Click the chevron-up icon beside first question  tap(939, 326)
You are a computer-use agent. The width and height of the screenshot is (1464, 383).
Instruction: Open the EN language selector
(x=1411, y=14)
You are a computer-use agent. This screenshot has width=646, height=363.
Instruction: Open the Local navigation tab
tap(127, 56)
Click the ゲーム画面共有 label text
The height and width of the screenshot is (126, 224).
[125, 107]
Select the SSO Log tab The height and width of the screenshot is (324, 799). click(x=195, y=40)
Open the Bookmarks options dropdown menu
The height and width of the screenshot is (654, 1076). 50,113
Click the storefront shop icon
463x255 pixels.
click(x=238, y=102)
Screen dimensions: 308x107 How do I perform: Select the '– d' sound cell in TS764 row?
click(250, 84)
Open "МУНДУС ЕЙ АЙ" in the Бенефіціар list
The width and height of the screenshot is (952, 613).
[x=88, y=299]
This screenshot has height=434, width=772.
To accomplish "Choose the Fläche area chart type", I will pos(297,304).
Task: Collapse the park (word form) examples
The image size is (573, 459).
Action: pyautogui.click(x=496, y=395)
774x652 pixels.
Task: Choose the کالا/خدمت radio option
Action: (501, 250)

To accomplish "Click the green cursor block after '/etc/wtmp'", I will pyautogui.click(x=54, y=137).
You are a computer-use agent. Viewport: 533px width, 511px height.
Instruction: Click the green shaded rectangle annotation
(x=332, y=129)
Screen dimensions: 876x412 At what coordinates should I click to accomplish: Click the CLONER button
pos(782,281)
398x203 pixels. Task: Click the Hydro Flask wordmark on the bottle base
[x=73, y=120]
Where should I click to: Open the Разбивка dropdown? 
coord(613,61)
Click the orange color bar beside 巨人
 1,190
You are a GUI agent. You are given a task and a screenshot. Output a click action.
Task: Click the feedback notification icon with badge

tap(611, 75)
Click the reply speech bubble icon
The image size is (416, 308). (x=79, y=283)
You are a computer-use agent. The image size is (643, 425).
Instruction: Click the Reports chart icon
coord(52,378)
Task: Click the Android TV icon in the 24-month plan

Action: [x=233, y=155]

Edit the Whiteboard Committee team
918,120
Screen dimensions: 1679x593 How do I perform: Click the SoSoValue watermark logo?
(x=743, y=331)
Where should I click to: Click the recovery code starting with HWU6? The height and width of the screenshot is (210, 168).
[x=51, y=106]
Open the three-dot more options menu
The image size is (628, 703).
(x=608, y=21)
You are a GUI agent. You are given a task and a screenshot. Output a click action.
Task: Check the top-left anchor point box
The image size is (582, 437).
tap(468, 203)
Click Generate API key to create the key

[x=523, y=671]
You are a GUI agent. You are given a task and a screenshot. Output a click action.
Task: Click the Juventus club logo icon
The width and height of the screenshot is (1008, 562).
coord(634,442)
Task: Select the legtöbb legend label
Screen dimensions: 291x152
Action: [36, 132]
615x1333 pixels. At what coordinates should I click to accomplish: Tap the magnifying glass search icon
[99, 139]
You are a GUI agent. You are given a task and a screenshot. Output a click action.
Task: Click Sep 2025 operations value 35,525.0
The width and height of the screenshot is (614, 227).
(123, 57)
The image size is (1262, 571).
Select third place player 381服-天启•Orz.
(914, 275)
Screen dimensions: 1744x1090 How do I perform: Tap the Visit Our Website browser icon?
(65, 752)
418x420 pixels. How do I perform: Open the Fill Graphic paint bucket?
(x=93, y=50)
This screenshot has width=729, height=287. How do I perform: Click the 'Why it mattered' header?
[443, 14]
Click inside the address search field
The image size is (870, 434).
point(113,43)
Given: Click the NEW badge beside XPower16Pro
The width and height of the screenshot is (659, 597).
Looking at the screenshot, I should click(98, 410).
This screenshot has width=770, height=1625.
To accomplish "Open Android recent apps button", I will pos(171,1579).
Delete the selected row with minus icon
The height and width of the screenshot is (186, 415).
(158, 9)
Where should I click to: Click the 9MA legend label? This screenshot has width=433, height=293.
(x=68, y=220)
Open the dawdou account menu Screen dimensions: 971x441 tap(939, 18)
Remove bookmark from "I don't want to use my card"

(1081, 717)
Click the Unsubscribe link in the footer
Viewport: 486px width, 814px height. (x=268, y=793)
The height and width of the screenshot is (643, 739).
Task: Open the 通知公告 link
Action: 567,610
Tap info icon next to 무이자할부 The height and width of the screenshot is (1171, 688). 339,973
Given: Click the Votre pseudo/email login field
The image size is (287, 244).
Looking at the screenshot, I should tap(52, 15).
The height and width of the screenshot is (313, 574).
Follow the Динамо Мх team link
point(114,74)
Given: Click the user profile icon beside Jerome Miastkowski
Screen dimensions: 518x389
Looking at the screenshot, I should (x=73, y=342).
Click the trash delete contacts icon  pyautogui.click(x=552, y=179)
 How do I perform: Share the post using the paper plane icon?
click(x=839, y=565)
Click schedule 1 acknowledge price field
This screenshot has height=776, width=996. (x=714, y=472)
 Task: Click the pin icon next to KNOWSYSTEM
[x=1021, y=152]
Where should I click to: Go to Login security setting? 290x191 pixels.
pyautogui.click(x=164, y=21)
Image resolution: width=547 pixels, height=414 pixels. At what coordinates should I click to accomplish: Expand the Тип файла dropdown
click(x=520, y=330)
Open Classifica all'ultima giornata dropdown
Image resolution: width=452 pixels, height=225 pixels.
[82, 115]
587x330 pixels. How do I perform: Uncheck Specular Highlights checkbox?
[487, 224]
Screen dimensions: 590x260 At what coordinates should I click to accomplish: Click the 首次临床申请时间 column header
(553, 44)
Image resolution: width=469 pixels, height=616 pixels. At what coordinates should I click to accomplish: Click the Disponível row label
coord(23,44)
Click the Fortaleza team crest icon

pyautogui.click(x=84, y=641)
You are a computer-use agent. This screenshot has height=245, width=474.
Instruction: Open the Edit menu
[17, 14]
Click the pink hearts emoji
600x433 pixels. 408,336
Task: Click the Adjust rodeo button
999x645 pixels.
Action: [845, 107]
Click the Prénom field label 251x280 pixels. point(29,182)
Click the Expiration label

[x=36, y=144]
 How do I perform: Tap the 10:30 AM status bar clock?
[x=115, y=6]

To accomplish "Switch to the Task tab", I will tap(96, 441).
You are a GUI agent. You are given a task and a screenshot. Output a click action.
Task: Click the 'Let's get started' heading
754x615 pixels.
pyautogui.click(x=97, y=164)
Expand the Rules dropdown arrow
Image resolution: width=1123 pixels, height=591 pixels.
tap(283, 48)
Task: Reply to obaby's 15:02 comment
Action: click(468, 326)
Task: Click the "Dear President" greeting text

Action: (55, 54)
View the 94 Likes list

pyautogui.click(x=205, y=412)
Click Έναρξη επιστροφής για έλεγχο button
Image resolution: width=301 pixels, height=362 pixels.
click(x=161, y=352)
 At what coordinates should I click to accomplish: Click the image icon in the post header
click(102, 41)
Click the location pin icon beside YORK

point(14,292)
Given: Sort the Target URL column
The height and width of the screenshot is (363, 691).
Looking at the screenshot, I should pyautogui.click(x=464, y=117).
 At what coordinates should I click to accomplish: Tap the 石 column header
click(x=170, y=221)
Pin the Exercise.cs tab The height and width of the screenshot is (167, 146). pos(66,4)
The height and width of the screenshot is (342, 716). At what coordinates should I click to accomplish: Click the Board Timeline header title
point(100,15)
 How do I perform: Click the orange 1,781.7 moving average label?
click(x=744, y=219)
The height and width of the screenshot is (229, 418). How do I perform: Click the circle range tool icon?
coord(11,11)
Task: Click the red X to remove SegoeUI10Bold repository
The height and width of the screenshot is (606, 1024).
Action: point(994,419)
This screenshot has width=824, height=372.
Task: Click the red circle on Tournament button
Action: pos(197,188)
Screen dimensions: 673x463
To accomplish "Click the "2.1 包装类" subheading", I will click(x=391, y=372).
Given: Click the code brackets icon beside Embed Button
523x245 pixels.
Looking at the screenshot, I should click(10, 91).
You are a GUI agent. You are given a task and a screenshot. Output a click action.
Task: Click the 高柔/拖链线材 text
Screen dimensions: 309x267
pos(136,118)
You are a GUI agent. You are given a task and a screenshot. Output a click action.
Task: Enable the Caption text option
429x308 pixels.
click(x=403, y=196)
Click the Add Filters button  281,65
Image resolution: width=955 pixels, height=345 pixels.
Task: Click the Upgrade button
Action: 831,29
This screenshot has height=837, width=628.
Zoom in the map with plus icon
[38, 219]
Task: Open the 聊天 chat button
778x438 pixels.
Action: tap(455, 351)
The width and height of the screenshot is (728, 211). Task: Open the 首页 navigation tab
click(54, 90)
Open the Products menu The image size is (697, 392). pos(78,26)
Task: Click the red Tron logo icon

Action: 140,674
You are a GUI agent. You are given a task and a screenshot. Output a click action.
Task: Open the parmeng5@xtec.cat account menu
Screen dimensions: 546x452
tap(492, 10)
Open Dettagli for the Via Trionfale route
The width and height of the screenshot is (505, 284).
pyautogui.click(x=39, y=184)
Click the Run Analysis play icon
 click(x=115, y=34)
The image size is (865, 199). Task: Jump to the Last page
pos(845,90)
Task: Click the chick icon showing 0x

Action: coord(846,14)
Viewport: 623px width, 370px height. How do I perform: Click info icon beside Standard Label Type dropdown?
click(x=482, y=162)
▬▬▬▬▬▬
TASK DESCRIPTION
Your task is to copy each line from the material above that includes the word "account".

FINISHED TASK
Open the dawdou account menu Screen dimensions: 971x441 tap(939, 18)
Task: Open the parmeng5@xtec.cat account menu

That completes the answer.